[Word and element location entries]

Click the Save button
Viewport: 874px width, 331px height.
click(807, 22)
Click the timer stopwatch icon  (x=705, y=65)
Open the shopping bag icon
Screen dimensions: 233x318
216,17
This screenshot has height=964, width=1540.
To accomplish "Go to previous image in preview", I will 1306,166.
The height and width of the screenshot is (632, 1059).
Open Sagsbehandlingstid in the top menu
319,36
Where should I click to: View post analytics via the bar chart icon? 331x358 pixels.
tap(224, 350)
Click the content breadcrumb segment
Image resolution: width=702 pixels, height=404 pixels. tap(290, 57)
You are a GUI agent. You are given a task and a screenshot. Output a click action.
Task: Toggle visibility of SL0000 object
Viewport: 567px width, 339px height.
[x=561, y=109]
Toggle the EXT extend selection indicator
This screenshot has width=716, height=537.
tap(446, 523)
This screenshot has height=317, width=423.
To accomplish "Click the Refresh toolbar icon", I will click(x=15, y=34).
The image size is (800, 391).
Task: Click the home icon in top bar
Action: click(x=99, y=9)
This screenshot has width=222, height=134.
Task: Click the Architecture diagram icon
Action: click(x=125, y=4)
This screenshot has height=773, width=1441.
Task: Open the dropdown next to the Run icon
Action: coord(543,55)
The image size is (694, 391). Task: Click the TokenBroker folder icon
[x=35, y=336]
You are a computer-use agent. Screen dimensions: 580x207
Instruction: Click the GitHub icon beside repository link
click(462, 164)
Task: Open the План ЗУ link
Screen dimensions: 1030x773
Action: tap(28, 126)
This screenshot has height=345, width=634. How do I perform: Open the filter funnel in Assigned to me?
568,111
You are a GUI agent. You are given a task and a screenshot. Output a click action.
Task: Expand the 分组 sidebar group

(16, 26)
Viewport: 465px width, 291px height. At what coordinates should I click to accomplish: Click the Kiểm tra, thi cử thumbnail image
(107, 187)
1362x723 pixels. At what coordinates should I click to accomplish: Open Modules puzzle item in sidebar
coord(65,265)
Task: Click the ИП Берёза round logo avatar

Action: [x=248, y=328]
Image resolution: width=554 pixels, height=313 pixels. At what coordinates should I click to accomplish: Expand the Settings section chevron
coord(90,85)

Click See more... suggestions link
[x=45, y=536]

- [TASK REQUIREMENTS] Report every line of the entries above that contains the string "Viewport", copying each line in full. Case counts.

- [EXERCISE OUTPUT]
Viewport: 874px width, 331px height.
Viewport: 567px width, 339px height.
Viewport: 465px width, 291px height. At what coordinates should I click to accomplish: Click the Kiểm tra, thi cử thumbnail image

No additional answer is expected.